EXCERPT PROVIDED:
# Capstone Project 2: Indonesia Tourism Recommender System

### Problem Statement:

Indonesia wants to boost its tourism industry using advanced machine-learning techniques. You’re tasked with using the tourism data collected by the Indonesian government to understand tourist preferences and build a recommender system to recommend places to tourists.

### Overview:

For effective marketing, it is of utmost importance to understand the customers(tourists) and their expectations. The recommender system is a great technique to augment the existing marketing outreach to prospects. This project requires you to perform exploratory data analysis and create a recommender system.

### Input Dataset:

The government has provided you with three input files: 

- tourism_with_id.xlsx - it has information on tourist attractions in 5 major cities of Indonesia. </br>
- user.csv - it contains demographic information about the users to make recommendations. </br>
- tourism_rating.csv - it contains 3 columns - the user, the place, and the rating given, and serves to create a recommendation system based on the rating.</br>
 

### Directions: 

1. Import all the datasets and perform a preliminary inspection. </br>
    a. Check for missing values and duplicates. </br>
    b. Remove any anomalies found in the data. </br>


2. Explore the data in depth to understand the tourism patterns. </br> 
    a. Explore the user group that provides the tourism ratings by answering the following questions: </br>
        i. The age distribution of users visiting the places and giving the ratings.
        ii. What are the places from where most of these users (tourists) are coming from? 
    b. Explore the locations and categories of tourist spots by answering the following questions: </br>
        i. What are the different categories of tourist spots? 
        ii. What kind of tourism each city/location is most famous or suitable for?
        iii. Which city would be best for a nature enthusiast to visit?
        iv. What is the average price/cost of these places?

DATASET CONTENT:

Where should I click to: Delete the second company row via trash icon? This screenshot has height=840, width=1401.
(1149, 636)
--
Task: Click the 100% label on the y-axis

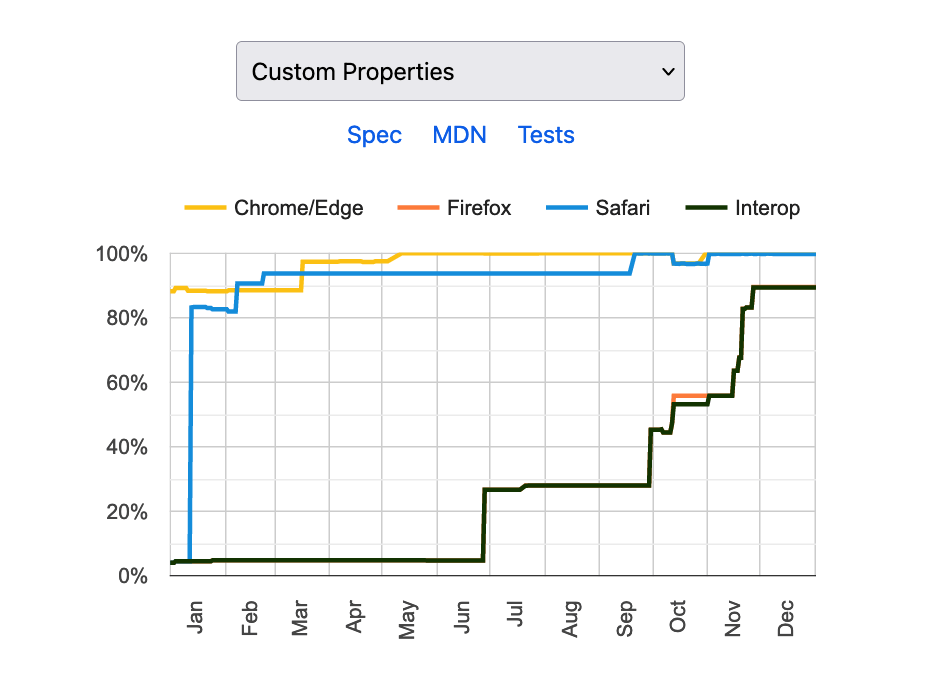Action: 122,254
---
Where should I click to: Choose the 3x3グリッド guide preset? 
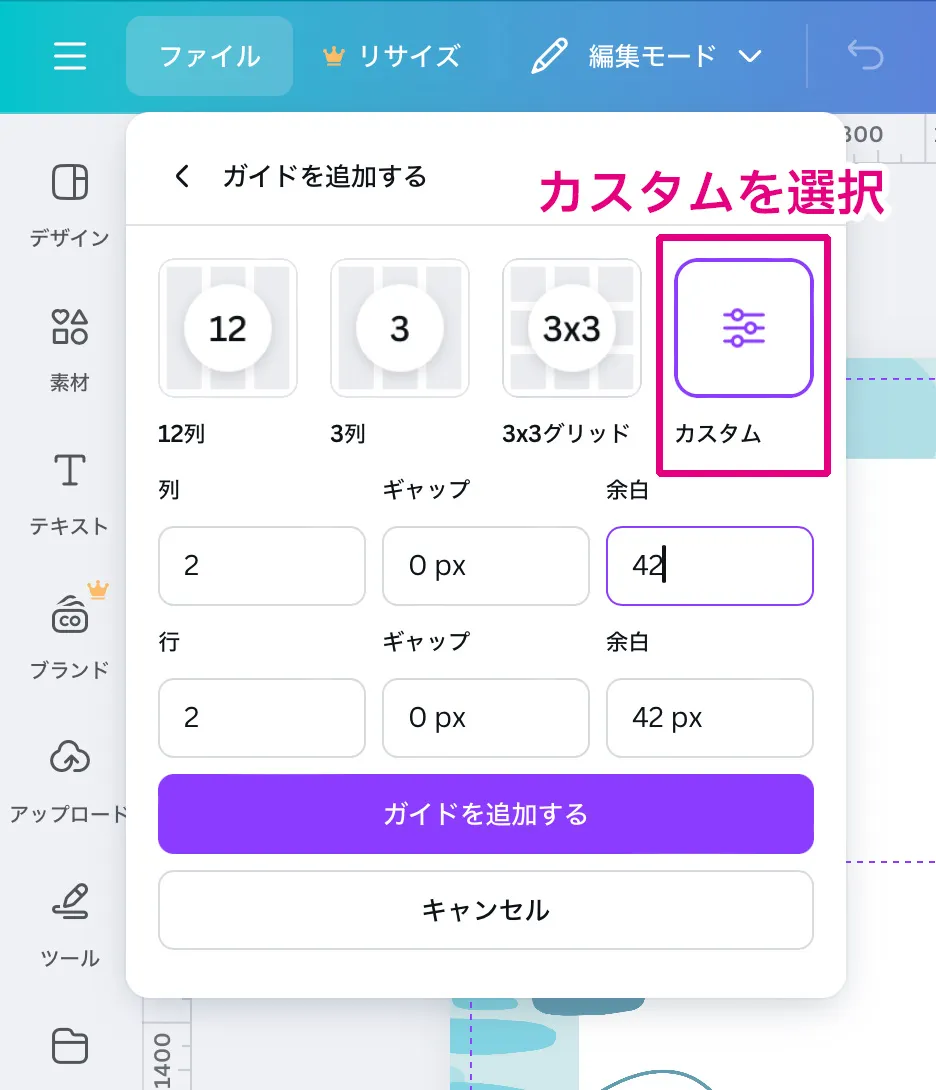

OBJECTIVE:
Reproduce the full Indonesia tourism recommender project description verbatim, from its title through the final direction.

RESPONSE TO THE TASK:
# Capstone Project 2: Indonesia Tourism Recommender System

### Problem Statement:

Indonesia wants to boost its tourism industry using advanced machine-learning techniques. You’re tasked with using the tourism data collected by the Indonesian government to understand tourist preferences and build a recommender system to recommend places to tourists.

### Overview:

For effective marketing, it is of utmost importance to understand the customers(tourists) and their expectations. The recommender system is a great technique to augment the existing marketing outreach to prospects. This project requires you to perform exploratory data analysis and create a recommender system.

### Input Dataset:

The government has provided you with three input files: 

- tourism_with_id.xlsx - it has information on tourist attractions in 5 major cities of Indonesia. </br>
- user.csv - it contains demographic information about the users to make recommendations. </br>
- tourism_rating.csv - it contains 3 columns - the user, the place, and the rating given, and serves to create a recommendation system based on the rating.</br>
 

### Directions: 

1. Import all the datasets and perform a preliminary inspection. </br>
    a. Check for missing values and duplicates. </br>
    b. Remove any anomalies found in the data. </br>


2. Explore the data in depth to understand the tourism patterns. </br> 
    a. Explore the user group that provides the tourism ratings by answering the following questions: </br>
        i. The age distribution of users visiting the places and giving the ratings.
        ii. What are the places from where most of these users (tourists) are coming from? 
    b. Explore the locations and categories of tourist spots by answering the following questions: </br>
        i. What are the different categories of tourist spots? 
        ii. What kind of tourism each city/location is most famous or suitable for?
        iii. Which city would be best for a nature enthusiast to visit?
        iv. What is the average price/cost of these places?